Аноним должен был вложить в создание СПИ громадный филологический труд, сконцентрировавший в себе обширнейшие знания. Они охватывают историческую фонетику, морфологию, синтаксис и лексикологию русского языка, историческую диалектологию, особенности орфографии русских рукописей разных веков, непосредственное знание многочисленных памятников древнерусской литературы, а также современных русских, украинских и белорусских говоров разных зон. Аноним каким-то образом накопил (но никому после себя не оставил) все эти разнообразнейшие знания, гигантски опередив весь остальной учёный мир, который потратил на собирание их заново ещё два века. Иначе говоря, он сделал столько же, сколько в сумме сотни филологов этих веков, многие из которых обладали первоклассным научным талантом и большинство занималось этой работой всю жизнь. Это один из аспектов его гениальности: во столько раз он превосходил даже сильнейших из этих людей своей интеллектуальной мощью и быстродействием.
Но его величие не только в этом. Мы невольно сравниваем Анонима с нынешними лингвистами; но нынешний лингвист решает свои задачи в рамках уже существующей науки, сами задачи чаще всего уже известны. Аноним же действовал в эпоху, когда научное языкознание ещё не родилось, когда огромным достижением была уже сама догадка о том, что собственно языковая сторона литературной подделки требует особого непростого труда. И он проявил поистине гениальную прозорливость: он провидел рождение целых новых дисциплин и сумел поставить перед собой такие задачи, саму возможность которых остальные лингвисты осознают лишь на век-два позже. Например, изучением орфографических черт рукописей XV–XVI веков лингвисты занялись лишь в конце XIX века — а Аноним их уже изучил. Проблему славянских энклитик начали изучать только в XX веке — а Аноним её уже знал. Тимберлейк изучил распределение форм типа бяше и типа бяшетъ в 1999 году — Аноним опередил и его. Выше мы обсуждали, среди прочего, малоизученную проблему нарастания ошибок при переписывании — Аноним и это продумал. И так далее. Сама постановка всех этих задач — даже больший научный подвиг, чем их решение.
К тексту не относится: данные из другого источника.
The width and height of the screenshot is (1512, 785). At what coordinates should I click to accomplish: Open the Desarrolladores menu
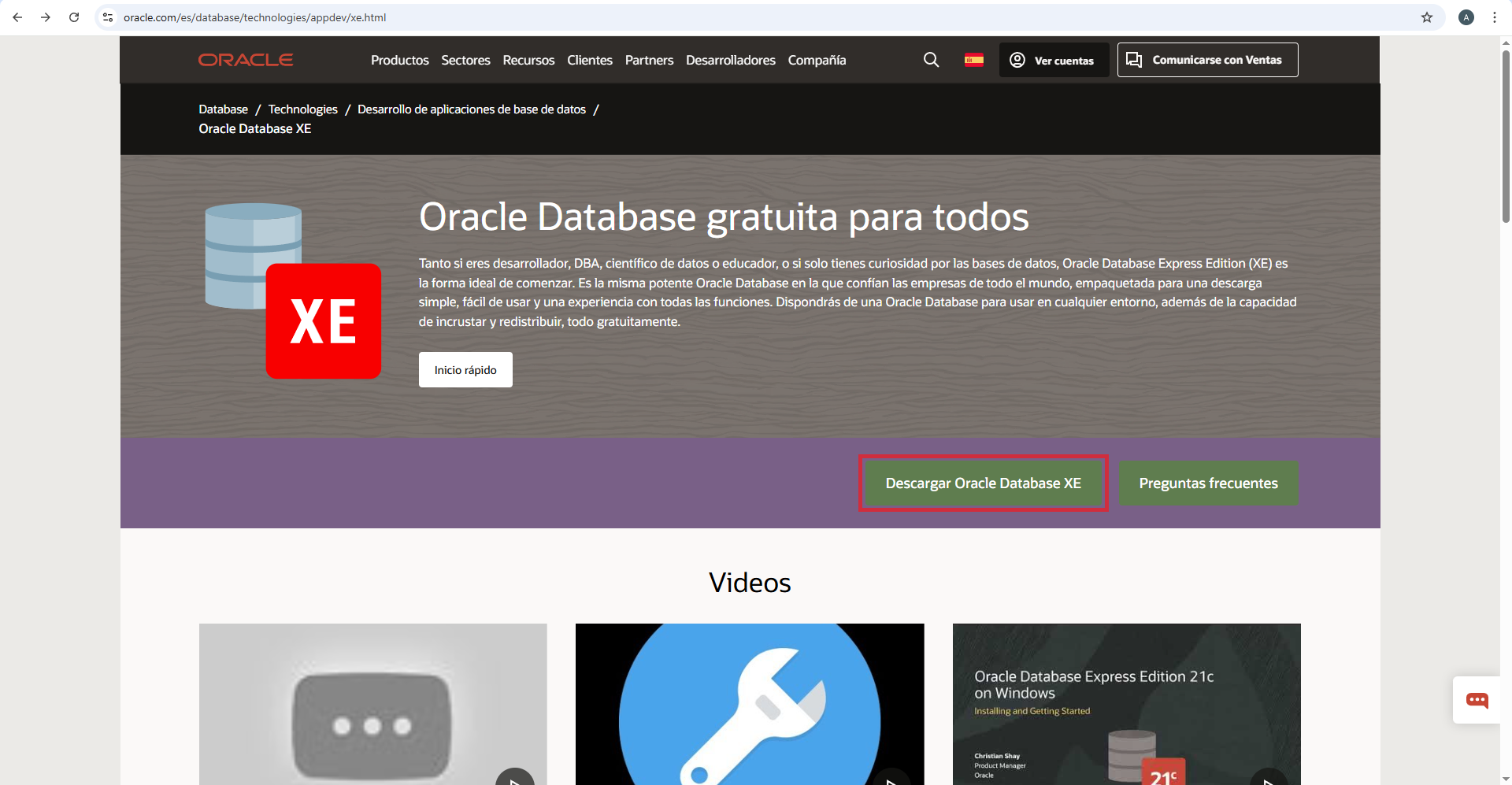pos(730,60)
Такова оценка достижений сочинителя XVIII века; если же это был человек XVII или XVI века, то степень его гениальности должна быть оценена ещё выше.
Аноним, конечно, должен был понимать, что никто из его современников не в состоянии даже отдалённо оценить всю ювелирную точность его работы: они вообще не придавали большого значения языковой стороне вопроса и совершенно не обладали соответствующими знаниями. Сторонникам поддельности СПИ ничего не остаётся, как допустить, что он решил вложить свою гениальность не в лёгкое дело обмана современников, а в сверхамбициозную задачу ввести в заблуждение профессионалов далёкого будущего. <…>
Желающие верить в то, что где-то в глубочайшей тайне существуют научные гении, в немыслимое число раз превосходящие известных нам людей, опередившие в своих научных открытиях всё остальное человечество на век или два и при этом пожелавшие вечной абсолютной безвестности для себя и для всех своих открытий, могут продолжать верить в свою романтическую идею. Опровергнуть эту идею с математической непреложностью невозможно: вероятность того, что она верна, не равна строгому нулю, она всего лишь исчезающе мала. Но, несомненно, следует расстаться с версией о том, что «Слово о полку Игореве» могло быть подделано в XVIII веке кем-то из обыкновенных людей, не обладавших этими сверхчеловеческими свойствами”.